Now, in many situations, a senior leader has to rely on other groups to perform, in some way, in order for him to achieve his measurable objectives.  This is quite common.  In fact, I’d say that the vast majority of senior-level objectives require some kind of collaboration between his or her people, and the people who work in other parts of the organization (or other organizations). 

For a small percentage of those dependencies, there may be competition between the senior leader’s organization and some other group, and that is where opportunistic failure comes in.

The scenario works like this: 

Senior leader has an empowered team.  They can deliver on 30 capabilities.  Someone from outside his or her organization, perhaps an enterprise architect, points out that one of those capabilities is overlapping.  Let’s say it is the “Product Shipment Tracking” capability.  The EA instructs the senior leader to “take a dependency” on another department (logistics in this case) for that.  The senior leader disagrees in principle because he has people who do a good job of that capability, and he doesn’t want to take the dependency.  However, he cannot convince other leaders that he should continue to perform the “product shipment tracking” capability in his own team. 
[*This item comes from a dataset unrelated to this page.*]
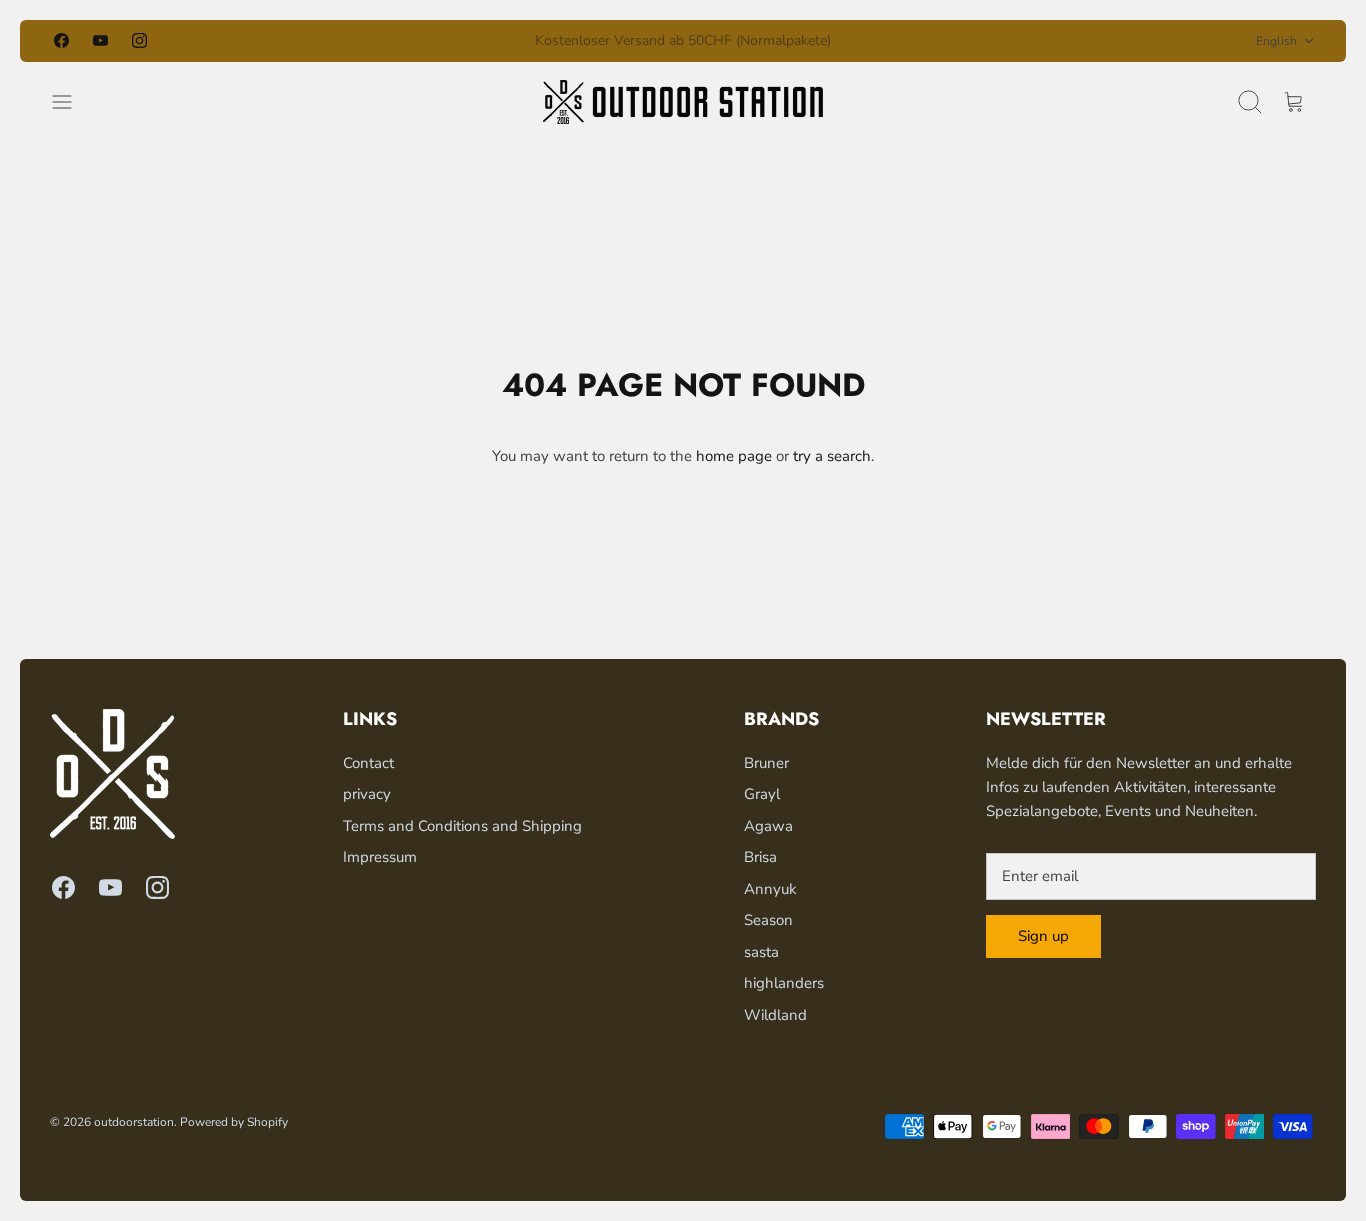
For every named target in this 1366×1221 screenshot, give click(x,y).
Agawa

So he contacts the other department (logistics) and sets up an intentionally dysfunctional relationship.  After some time, the relationship fails.  Senior leader goes to his manager and says “we tried that, and it didn’t work, so I’m going to do it my way.”  No one objects, and his team gets to keep the capability.

In effect, the senior leader felt it was in her own best interest to fight the rationale for “taking a dependency,” but instead of fighting head-on, s/he pretends to cooperate, sabotages the relationship, and then gets the desired result when the effort fails.  This is called “opportunistic failure.” 

Thoughts on Opportunistic Failure

Opportunistic failure may work in the favor of anyone, even an Enterprise Architect.  However, as an EA, I’ve most often seen it used by business leaders to insure that they are NOT going to be asked to comply with the advice of Enterprise Architecture, even when it makes sense from an organizational and/or financial standpoint. 

In addition, one of the basic assumptions of EA is that we can apply a small amount of pressure to key points of change to induce large impacts.  That assumption collapses in the face of opportunistic failure.  Organizations can be very resistant to change, and this is one of the ways in which that resistance manifests. 

Therefore, while EA could benefit from EA, I’ll primarily discuss ways to address the potential for a business leader to use operational failure to work against the best interests of the enterprise.

  1. Get senior visibility. – If a business leader is tempted to use opportunistic failure to resist good advice, get someone who is two or more levels higher than that leader to buy in to the recommended approach.  This radically reduces the possibility that the business leader will take the risk to his or her career that this kind of failure may pose.
  2. Get the underlying managers in that senior manager’s team on board, and even better, get them to agree to the specific measures of progress that demonstrate success.  This creates a kind of “organizational momentum” that even senior leaders have a difficult time resisting.
  3. Work to insure that EA maintains a good relationship with the business party that will come up short if the initiative does fail.  That way, they feel that you’ve remained on their side, and will call on you to escalate the issue if it arises.
  4. Play the game – look for things to trade off with.  If the senior manager is willing to risk opportunistic failure, you may be able to swing them over to supporting the initiative if you can trade off something else that they want… perhaps letting another, less important, concern slide for a year.  

 

Conclusion

For non-EAs reading this post: EA is not always political… but sometimes it is.  Failing to recognize the politics will make you into an ineffective EA.  On the other hand, being prepared for the politics will not make you effective either… it will just remove an obstacle to effectiveness.